| DATA PROVIDED |
::::::::::

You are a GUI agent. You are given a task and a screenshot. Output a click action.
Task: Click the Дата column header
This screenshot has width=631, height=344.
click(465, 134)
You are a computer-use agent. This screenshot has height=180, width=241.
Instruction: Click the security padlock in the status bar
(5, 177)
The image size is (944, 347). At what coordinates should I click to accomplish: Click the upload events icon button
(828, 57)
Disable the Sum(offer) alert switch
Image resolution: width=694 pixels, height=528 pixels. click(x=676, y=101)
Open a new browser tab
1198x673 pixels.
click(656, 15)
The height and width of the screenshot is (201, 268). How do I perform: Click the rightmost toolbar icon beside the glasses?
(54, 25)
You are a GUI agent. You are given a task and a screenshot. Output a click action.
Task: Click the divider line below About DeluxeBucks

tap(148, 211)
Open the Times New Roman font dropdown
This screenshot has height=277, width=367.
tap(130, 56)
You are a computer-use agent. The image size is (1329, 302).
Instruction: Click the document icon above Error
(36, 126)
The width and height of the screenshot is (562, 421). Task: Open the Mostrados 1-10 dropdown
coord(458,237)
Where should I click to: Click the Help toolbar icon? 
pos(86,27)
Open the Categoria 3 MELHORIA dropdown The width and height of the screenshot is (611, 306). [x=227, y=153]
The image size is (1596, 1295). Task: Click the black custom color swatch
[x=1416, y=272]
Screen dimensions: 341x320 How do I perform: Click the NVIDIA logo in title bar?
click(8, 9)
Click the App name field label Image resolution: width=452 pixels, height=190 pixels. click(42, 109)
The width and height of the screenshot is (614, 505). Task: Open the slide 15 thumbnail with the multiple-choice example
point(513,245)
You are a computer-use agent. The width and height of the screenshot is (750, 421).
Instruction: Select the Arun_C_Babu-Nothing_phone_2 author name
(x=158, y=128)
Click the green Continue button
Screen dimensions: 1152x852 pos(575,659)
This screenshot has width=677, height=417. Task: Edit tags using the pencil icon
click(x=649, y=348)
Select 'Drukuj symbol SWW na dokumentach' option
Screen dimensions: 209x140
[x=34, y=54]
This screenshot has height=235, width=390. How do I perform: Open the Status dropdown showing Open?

::::::::::

| WHAT IS BEING ASKED |
Exactly as they appear above, the records are to be transcribed in full.

| TASK RESPONSE |
You are a GUI agent. You are given a task and a screenshot. Output a click action.
Task: Click the Дата column header
This screenshot has width=631, height=344.
click(465, 134)
You are a computer-use agent. This screenshot has height=180, width=241.
Instruction: Click the security padlock in the status bar
(5, 177)
The image size is (944, 347). At what coordinates should I click to accomplish: Click the upload events icon button
(828, 57)
Disable the Sum(offer) alert switch
Image resolution: width=694 pixels, height=528 pixels. click(x=676, y=101)
Open a new browser tab
1198x673 pixels.
click(656, 15)
The height and width of the screenshot is (201, 268). How do I perform: Click the rightmost toolbar icon beside the glasses?
(54, 25)
You are a GUI agent. You are given a task and a screenshot. Output a click action.
Task: Click the divider line below About DeluxeBucks

tap(148, 211)
Open the Times New Roman font dropdown
This screenshot has height=277, width=367.
tap(130, 56)
You are a computer-use agent. The image size is (1329, 302).
Instruction: Click the document icon above Error
(36, 126)
The width and height of the screenshot is (562, 421). Task: Open the Mostrados 1-10 dropdown
coord(458,237)
Where should I click to: Click the Help toolbar icon? 
pos(86,27)
Open the Categoria 3 MELHORIA dropdown The width and height of the screenshot is (611, 306). [x=227, y=153]
The image size is (1596, 1295). Task: Click the black custom color swatch
[x=1416, y=272]
Screen dimensions: 341x320 How do I perform: Click the NVIDIA logo in title bar?
click(8, 9)
Click the App name field label Image resolution: width=452 pixels, height=190 pixels. click(42, 109)
The width and height of the screenshot is (614, 505). Task: Open the slide 15 thumbnail with the multiple-choice example
point(513,245)
You are a computer-use agent. The width and height of the screenshot is (750, 421).
Instruction: Select the Arun_C_Babu-Nothing_phone_2 author name
(x=158, y=128)
Click the green Continue button
Screen dimensions: 1152x852 pos(575,659)
This screenshot has width=677, height=417. Task: Edit tags using the pencil icon
click(x=649, y=348)
Select 'Drukuj symbol SWW na dokumentach' option
Screen dimensions: 209x140
[x=34, y=54]
This screenshot has height=235, width=390. How do I perform: Open the Status dropdown showing Open?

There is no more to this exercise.